— Brief —
Below are records; extract exactly the lines from the one with "Given: Verify entries with Check Names" through the final line, including both, but drop the pictures.
[Material for the task]
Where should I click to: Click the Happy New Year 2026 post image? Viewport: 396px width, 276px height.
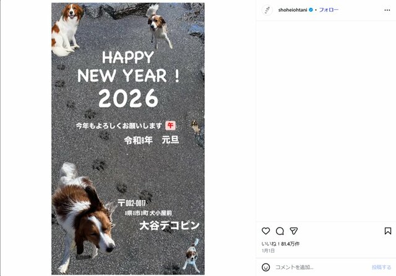128,138
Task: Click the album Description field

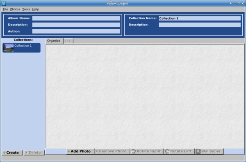Action: (76, 25)
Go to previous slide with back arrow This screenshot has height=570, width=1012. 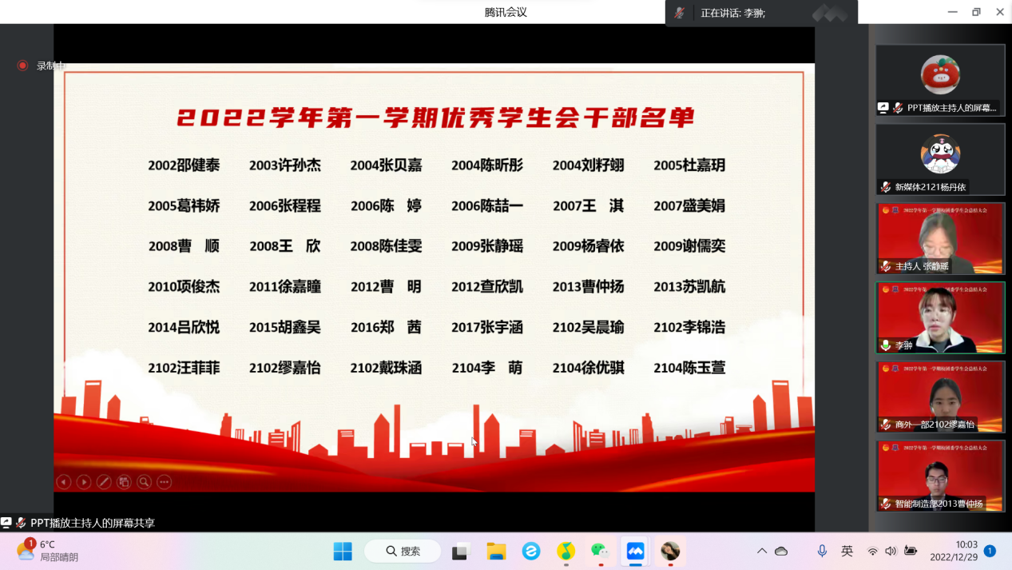(64, 481)
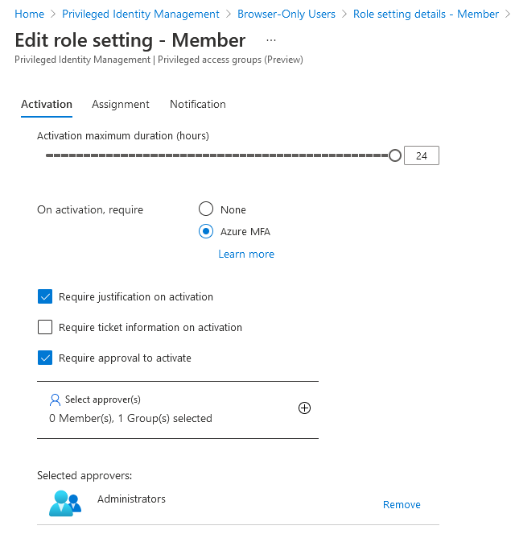
Task: Select the Azure MFA radio option
Action: (206, 231)
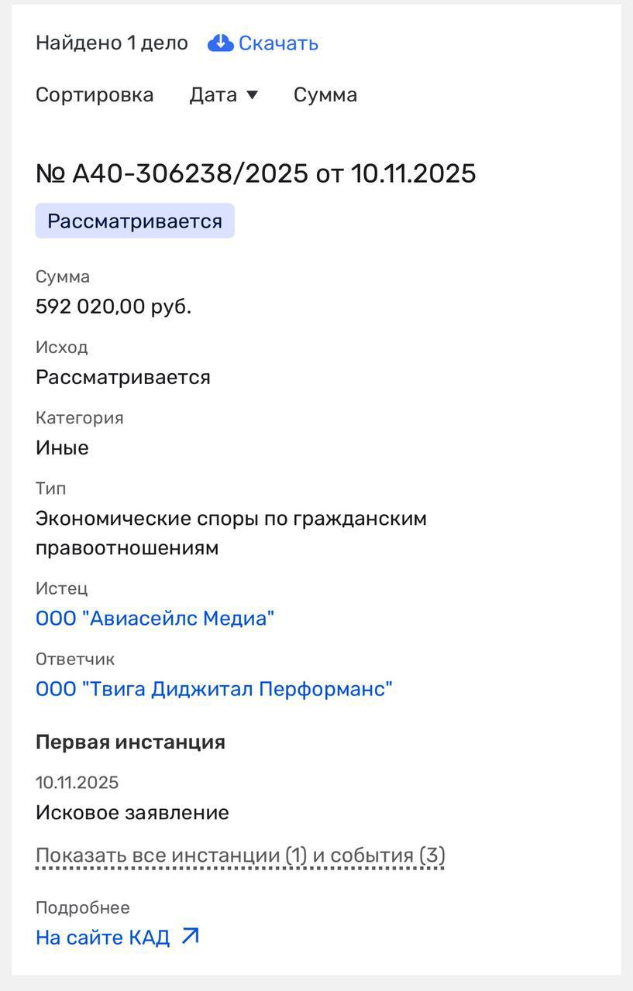The image size is (633, 991).
Task: Click the "Найдено 1 дело" text
Action: point(112,43)
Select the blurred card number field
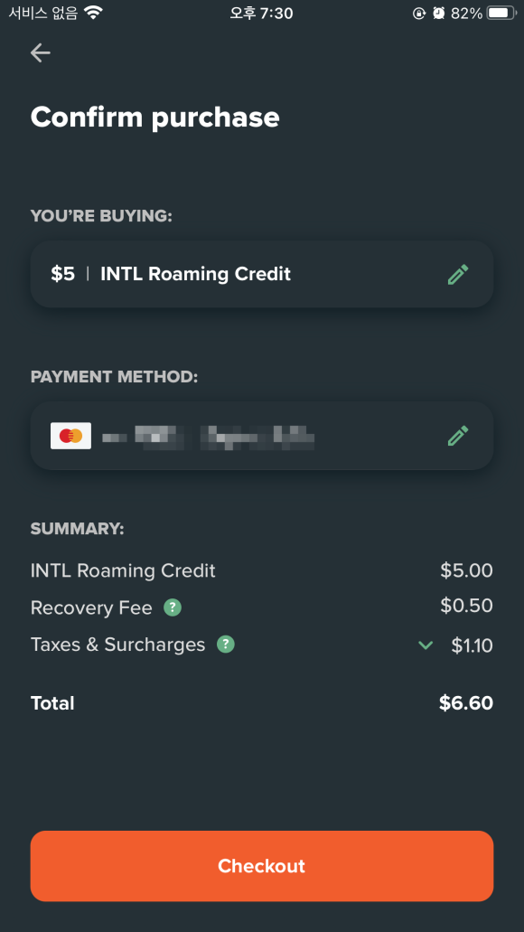Image resolution: width=524 pixels, height=932 pixels. click(x=208, y=437)
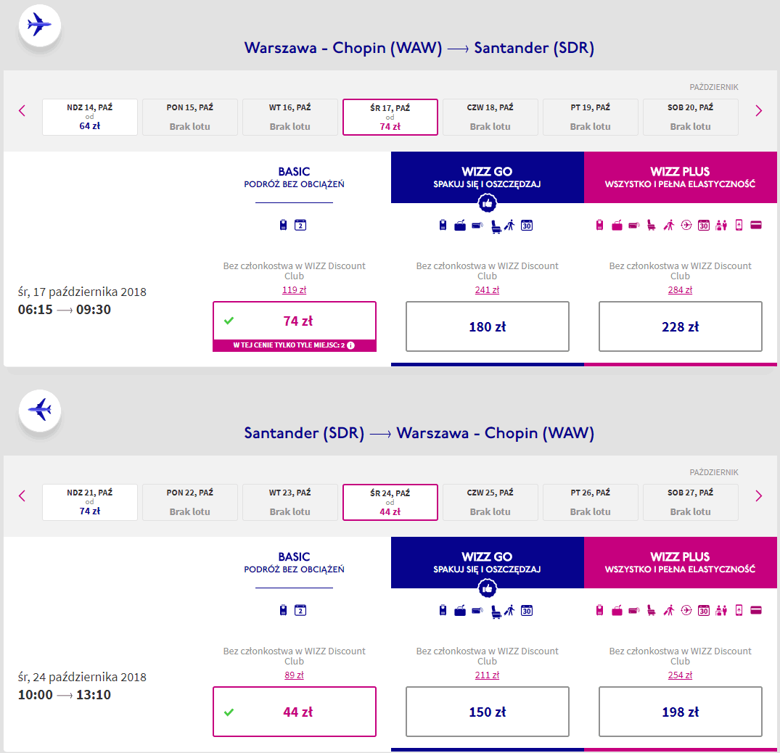Switch outbound date to NDZ 14, PAŹ
The image size is (780, 753).
(90, 117)
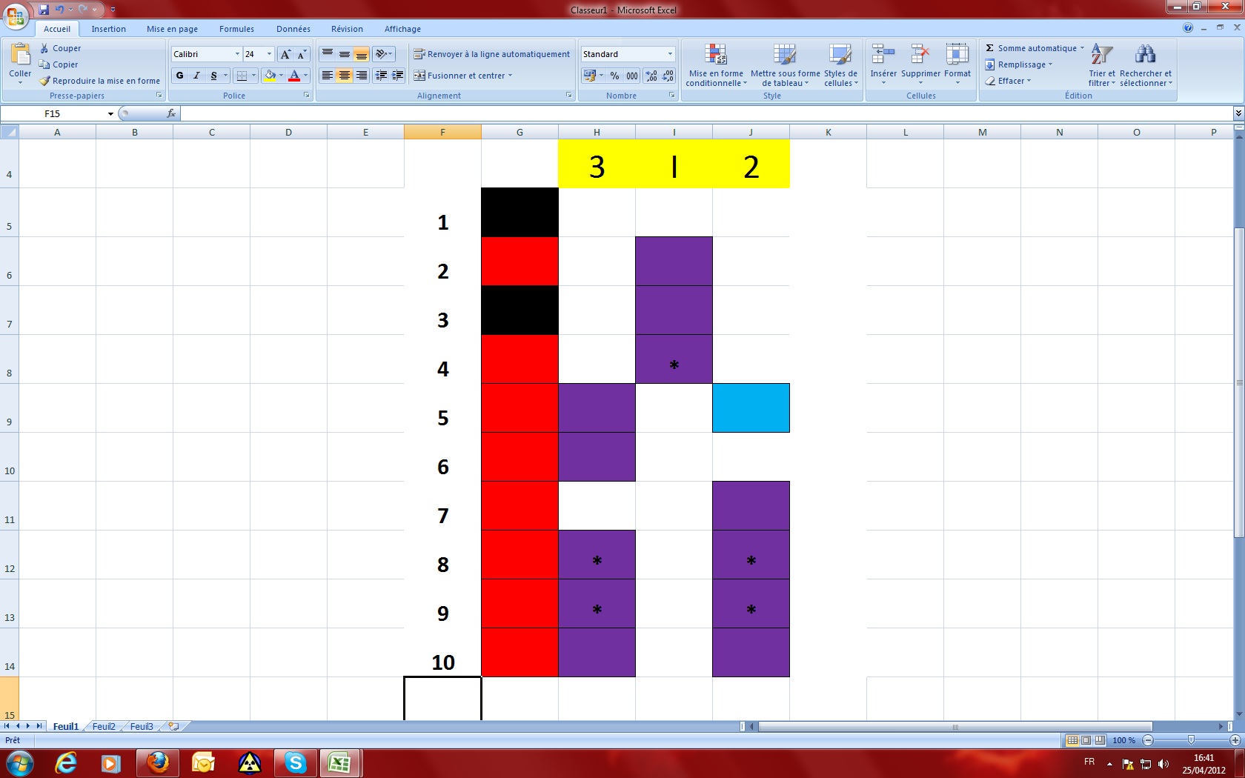Click the Supprimer cells icon
1245x778 pixels.
click(x=920, y=56)
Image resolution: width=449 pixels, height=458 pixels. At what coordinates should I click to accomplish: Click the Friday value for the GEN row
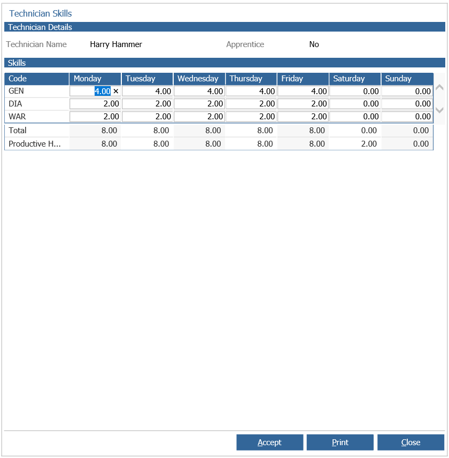pos(302,91)
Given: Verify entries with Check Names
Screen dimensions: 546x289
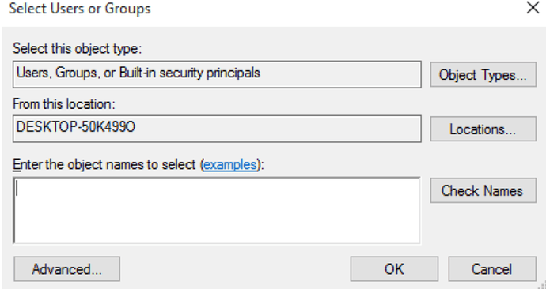Looking at the screenshot, I should [483, 190].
[/Material for the task]
— Task result —
Given: Verify entries with Check Names
Screen dimensions: 546x289
Looking at the screenshot, I should [483, 190].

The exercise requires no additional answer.